In the above embodiment, an example in which the present invention is applied to an automobile gasoline engine has been described, but the present invention is not limited to this, and the present invention can also be applied to an automobile diesel engine. In this case, instead of the ignition circuit 12, a fuel injection amount control circuit for controlling the amount of fuel injected into the diesel engine is adopted, and this fuel injection amount control circuit is connected to the normally closed contact 5 of the ignition relay 64.
41) is opened, fuel injection may be stopped.

Further, in the above embodiment, the first clutch switch 1
Although the example in which the first clutch switch 18a is disposed on the clutch pedal of the vehicle has been described, when implementing the present invention in a vehicle equipped with an automatic transmission, the first clutch switch 18a may be disposed in the neutral position of the automatic transmission. good.

Further, in the above embodiment, the criterion for determining the traveling speed in step 46a is set to 30 to 2, but the criterion is not limited to this and may be changed as appropriate.

Further, in the above embodiment, an example was explained in which the engine is automatically stopped when the vehicle is stopped, but instead of this, for example, a one-touch manual operation switch may be adopted to detect this when the vehicle is stopped. At the same time, the engine may be stopped by manually operating the one-touch manual operation switch.

As explained above, in the method for automatically starting and stopping an automobile engine according to the present invention, as exemplified in the above embodiment, the engine is stopped when the running speed of the automobile is equal to or higher than a predetermined value. In this case, the power supply to the starter circuit is kept cut off regardless of the operation of the start operation mechanism of the vehicle, and if the engine stops when the traveling speed is below the predetermined value, the start operation mechanism is not operated. Its structural feature is that it automatically energizes the starter circuit in response.
Thereby, the problem mentioned at the beginning of this specification can be effectively solved.
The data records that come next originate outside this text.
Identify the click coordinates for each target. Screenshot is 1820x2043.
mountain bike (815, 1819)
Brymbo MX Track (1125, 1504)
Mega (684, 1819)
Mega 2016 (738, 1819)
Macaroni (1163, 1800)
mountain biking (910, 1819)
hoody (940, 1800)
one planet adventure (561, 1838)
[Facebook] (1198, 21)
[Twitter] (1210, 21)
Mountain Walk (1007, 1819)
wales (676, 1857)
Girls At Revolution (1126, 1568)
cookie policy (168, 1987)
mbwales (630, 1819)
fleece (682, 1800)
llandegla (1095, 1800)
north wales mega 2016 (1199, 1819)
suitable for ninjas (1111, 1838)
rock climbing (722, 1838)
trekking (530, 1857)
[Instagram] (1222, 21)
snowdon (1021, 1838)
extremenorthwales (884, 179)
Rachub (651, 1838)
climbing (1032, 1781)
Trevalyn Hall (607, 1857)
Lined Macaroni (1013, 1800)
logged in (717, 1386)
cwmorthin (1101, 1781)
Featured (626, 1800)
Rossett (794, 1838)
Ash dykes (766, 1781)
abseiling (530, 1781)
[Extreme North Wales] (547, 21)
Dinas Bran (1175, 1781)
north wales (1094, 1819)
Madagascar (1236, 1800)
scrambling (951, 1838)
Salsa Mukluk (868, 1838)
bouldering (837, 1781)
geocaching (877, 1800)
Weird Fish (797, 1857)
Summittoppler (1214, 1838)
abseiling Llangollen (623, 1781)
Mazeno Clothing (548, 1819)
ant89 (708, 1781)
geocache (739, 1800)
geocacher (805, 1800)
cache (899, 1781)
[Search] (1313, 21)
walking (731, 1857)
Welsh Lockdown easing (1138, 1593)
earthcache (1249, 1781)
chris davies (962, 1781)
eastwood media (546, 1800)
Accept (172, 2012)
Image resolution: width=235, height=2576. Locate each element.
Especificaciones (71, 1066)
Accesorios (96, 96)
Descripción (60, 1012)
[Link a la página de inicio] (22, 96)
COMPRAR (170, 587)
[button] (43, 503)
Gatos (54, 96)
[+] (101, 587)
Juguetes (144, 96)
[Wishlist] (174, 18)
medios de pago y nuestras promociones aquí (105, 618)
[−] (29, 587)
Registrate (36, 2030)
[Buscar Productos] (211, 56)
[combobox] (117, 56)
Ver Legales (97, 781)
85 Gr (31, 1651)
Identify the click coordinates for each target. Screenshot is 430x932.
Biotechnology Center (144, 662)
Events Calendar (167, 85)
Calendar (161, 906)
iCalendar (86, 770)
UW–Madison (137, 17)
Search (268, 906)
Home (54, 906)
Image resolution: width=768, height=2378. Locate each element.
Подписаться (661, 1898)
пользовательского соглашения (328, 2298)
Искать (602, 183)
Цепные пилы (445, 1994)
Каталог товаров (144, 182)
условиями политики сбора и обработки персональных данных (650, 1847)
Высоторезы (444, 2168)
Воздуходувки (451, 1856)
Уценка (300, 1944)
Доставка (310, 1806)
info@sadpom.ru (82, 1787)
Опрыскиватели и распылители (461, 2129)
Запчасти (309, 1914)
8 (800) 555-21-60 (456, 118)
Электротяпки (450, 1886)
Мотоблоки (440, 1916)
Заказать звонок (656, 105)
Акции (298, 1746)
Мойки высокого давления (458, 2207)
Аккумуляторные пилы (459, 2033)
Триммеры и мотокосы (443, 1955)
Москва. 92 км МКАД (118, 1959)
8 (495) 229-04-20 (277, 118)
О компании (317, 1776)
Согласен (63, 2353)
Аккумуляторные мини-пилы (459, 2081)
[Brief explanation of drawings]

FIG. 1 is a professional diagram showing an embodiment of the present invention, and FIG.
4 to 4 are flowcharts showing the operation of the microcomputer shown in FIG. 1, respectively. Explanation of symbols 11... Starter, 12... Ignition circuit,
16... Ignition switch, 16... Speed sensor, 17... Set switch, 18a... First clutch switch, 18°b... Second clutch switch, 20... Microcomputer, 31° S6...
Transistor, 32...Starter relay, 34...
ignition relay. Applicant: Nippondenso Co., Ltd. (and 1 other person) Agent: Chief Patent Attorney Yong -

Claims (1)

[Claims] Automatically energizes a starter circuit provided in the engine of the vehicle in response to an operation of a starting operation mechanism when starting the vehicle, and automatically energizes an ignition circuit or a fuel injection amount control circuit provided in the engine. The engine is started, and when the engine starts, it is detected and power to the starter circuit is cut off, and after the car starts, it is detected that the car is in a running state, and based on this detection result. Based on this, when the engine is stopped while the ignition circuit or the fuel injection amount control circuit is kept energized and the speed of the vehicle is above a predetermined value while the vehicle is running, the start operation mechanism is operated. Regardless, if the engine is stopped while the running speed is below the predetermined value, the starter circuit is automatically switched off in response to the operation of the start operation mechanism. 1. A method for automatically starting and stopping an automobile engine, the method comprising applying electricity, and stopping the engine by cutting off electricity to the ignition circuit or the fuel injection amount control circuit when the automobile stops.